WORK INSTRUCTIONS:
1 - According to the channelizer passage, how many channels are assumed for the second stage channelizer?
2 - Write out the part of the channelizer passage from "Table 1: Examples" to "a particular factorization." with no changes.

Table 1: Examples of needed number of channels depending on input sample rate, requested resolution and oversampling factor  $O_f$ 

In a 2 stage architecture the total number of channels can be factorized between the two stages in various ways. As shown in section 3.4 the FFT can be implemented more efficiently, in a radix-4 structure, if the number of channels is a power of 4. For the first channelizer this depends also on the time multiplexing factor, as the FFT is performed serially in each of the time multiplexed samples, that are then combined in a small parallel FFT and the power of 4 requirement applies to each parallel FFT. A mixed radix (radix-4 plus one stage of radix-2) FFT does not, however, cause a large penalty and can be considered if there are other reasons to favor a particular factorization.

For demonstration and clarity, in this report we will assume N=512 and 1024 channels for the first and the second stage channelizer respectively. The general considerations on oversampling, filter shape, resolution and total resources usage do not depend on this choice.

DATASET RECORDS:
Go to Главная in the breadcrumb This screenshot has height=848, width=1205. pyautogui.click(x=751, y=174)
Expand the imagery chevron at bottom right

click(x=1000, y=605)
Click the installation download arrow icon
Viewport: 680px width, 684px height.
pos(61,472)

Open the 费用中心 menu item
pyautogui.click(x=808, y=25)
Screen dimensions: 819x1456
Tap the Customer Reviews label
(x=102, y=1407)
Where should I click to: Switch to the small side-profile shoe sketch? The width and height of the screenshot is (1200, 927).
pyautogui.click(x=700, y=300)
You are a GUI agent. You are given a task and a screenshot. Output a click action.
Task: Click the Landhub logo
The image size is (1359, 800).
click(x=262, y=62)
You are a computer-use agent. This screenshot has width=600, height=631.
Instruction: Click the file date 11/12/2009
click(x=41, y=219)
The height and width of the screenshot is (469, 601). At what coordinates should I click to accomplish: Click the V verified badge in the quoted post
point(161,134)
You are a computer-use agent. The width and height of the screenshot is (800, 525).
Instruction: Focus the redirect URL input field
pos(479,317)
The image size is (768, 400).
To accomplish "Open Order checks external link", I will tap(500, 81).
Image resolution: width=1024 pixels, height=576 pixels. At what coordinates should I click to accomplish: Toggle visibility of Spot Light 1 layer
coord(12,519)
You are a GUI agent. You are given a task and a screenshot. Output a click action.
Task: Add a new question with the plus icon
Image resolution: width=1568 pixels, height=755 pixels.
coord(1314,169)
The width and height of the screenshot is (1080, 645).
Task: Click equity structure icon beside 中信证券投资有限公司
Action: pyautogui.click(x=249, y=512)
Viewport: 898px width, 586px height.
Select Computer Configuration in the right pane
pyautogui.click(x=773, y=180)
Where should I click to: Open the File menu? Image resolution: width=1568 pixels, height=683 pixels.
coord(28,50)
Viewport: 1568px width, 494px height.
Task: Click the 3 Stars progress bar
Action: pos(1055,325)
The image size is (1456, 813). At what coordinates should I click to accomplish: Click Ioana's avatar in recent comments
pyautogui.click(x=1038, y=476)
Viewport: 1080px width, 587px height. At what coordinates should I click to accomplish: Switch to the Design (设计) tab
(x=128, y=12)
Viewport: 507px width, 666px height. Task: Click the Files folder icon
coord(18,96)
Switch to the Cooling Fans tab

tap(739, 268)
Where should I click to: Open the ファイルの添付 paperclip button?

ANSWERS TO THE PROBLEMS:
1 - 1024 channels.

2 -
Table 1: Examples of needed number of channels depending on input sample rate, requested resolution and oversampling factor  $O_f$ 

In a 2 stage architecture the total number of channels can be factorized between the two stages in various ways. As shown in section 3.4 the FFT can be implemented more efficiently, in a radix-4 structure, if the number of channels is a power of 4. For the first channelizer this depends also on the time multiplexing factor, as the FFT is performed serially in each of the time multiplexed samples, that are then combined in a small parallel FFT and the power of 4 requirement applies to each parallel FFT. A mixed radix (radix-4 plus one stage of radix-2) FFT does not, however, cause a large penalty and can be considered if there are other reasons to favor a particular factorization.